Saved data entries
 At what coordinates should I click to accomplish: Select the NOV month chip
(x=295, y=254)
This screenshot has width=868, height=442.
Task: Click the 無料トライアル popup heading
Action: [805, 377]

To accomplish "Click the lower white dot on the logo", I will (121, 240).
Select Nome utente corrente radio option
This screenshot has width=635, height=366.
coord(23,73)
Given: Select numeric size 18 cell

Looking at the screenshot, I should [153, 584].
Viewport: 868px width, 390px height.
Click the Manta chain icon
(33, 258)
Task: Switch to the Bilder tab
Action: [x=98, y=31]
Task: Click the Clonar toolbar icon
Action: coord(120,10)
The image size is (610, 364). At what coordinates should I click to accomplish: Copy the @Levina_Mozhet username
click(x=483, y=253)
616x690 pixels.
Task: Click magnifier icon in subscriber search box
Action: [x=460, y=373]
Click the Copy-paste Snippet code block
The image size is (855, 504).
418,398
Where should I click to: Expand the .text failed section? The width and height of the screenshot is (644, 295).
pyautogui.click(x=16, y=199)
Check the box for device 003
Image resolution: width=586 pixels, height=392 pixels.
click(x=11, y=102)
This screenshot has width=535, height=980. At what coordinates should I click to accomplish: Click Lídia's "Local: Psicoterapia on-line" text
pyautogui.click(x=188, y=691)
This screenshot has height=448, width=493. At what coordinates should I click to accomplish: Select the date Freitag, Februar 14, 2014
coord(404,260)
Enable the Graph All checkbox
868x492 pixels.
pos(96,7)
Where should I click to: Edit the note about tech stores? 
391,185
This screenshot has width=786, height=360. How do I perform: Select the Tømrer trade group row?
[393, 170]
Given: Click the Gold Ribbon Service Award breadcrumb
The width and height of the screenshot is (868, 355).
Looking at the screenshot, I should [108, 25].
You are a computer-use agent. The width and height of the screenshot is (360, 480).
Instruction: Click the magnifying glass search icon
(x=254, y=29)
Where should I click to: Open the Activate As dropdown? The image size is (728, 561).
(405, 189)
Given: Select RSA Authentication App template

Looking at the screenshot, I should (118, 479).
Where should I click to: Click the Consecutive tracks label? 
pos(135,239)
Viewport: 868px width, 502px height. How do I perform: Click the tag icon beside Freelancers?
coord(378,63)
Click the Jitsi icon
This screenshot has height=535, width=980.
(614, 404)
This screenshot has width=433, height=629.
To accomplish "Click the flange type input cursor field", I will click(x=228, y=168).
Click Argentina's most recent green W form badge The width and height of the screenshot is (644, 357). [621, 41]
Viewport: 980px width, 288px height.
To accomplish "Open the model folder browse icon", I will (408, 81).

_Work order_
Every line from the data above that contains "will" must appear in the answer.

_Answer box_
To accomplish "Click the lower white dot on the logo", I will (121, 240).
To accomplish "Click the flange type input cursor field", I will click(x=228, y=168).
To accomplish "Open the model folder browse icon", I will (408, 81).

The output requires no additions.